### What is needed
List each line of the data that holds the string "language".

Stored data
________________________________________
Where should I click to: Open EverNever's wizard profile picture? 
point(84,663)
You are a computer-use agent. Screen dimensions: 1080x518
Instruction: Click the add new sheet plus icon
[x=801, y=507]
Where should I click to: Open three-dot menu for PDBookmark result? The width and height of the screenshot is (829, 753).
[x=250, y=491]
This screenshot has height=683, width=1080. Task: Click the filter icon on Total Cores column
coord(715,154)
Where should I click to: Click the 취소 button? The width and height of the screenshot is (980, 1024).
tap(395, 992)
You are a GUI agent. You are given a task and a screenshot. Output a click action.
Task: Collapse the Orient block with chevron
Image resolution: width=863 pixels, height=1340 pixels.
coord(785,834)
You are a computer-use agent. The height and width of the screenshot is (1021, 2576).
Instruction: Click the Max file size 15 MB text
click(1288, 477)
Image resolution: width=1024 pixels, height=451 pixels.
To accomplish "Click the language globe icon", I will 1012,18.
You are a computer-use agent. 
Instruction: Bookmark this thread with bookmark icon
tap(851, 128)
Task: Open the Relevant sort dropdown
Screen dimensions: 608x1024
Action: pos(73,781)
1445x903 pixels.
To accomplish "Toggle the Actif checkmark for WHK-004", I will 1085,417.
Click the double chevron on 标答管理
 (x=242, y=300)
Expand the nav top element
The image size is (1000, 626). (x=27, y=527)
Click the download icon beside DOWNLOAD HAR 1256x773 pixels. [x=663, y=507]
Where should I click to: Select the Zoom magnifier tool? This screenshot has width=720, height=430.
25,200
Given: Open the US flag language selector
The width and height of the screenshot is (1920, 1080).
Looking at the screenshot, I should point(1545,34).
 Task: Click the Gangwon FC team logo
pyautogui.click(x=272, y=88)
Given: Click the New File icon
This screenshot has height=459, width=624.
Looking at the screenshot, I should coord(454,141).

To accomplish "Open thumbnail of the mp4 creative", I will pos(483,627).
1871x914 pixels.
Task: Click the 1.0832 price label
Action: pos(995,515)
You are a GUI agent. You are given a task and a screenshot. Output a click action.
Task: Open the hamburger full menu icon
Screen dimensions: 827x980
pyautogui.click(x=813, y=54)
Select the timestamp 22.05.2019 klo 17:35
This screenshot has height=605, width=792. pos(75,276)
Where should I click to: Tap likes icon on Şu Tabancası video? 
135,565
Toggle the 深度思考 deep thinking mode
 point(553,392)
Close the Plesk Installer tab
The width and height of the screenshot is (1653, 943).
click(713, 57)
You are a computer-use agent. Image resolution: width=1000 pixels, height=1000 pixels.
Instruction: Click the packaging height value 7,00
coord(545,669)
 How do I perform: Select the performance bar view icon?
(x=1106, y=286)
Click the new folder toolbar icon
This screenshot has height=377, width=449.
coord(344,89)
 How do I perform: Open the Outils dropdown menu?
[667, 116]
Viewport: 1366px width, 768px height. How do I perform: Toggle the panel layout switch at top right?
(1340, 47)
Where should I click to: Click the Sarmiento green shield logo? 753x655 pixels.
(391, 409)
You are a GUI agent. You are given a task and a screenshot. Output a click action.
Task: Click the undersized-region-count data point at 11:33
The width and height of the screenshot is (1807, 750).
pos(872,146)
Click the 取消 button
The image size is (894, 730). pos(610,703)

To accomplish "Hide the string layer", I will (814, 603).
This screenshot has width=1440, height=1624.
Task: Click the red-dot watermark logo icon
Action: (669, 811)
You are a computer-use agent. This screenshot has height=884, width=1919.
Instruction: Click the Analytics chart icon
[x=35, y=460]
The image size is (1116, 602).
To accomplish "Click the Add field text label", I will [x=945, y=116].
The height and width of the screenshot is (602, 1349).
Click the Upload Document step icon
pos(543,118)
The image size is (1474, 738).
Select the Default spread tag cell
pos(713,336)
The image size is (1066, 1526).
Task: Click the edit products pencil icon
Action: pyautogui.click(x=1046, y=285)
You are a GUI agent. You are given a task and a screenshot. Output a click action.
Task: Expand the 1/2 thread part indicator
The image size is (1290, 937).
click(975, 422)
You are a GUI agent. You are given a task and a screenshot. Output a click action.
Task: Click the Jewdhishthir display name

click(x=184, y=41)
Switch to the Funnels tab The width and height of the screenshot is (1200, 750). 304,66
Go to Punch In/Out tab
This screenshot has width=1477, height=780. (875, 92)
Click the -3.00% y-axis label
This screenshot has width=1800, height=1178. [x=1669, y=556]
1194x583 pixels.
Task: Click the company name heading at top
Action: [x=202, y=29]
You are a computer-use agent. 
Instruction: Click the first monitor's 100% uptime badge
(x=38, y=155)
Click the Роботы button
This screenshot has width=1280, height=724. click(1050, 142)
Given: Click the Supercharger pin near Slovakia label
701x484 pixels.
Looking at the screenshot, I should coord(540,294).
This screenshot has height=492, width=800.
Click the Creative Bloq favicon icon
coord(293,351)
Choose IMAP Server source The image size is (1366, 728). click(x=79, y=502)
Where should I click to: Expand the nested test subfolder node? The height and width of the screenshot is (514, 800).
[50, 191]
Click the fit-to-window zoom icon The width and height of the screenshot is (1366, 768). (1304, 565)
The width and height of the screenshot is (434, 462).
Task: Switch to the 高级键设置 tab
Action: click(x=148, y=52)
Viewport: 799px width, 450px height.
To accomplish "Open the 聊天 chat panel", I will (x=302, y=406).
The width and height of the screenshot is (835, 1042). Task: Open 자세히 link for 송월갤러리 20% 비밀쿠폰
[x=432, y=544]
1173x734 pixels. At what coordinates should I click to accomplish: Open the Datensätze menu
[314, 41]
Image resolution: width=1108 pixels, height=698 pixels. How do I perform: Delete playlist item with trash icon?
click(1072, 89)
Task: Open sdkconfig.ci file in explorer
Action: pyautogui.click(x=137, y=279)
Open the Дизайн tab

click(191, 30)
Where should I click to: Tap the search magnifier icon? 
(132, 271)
________________________________________
### Reply to the task
To accomplish "Click the language globe icon", I will 1012,18.
Given: Open the US flag language selector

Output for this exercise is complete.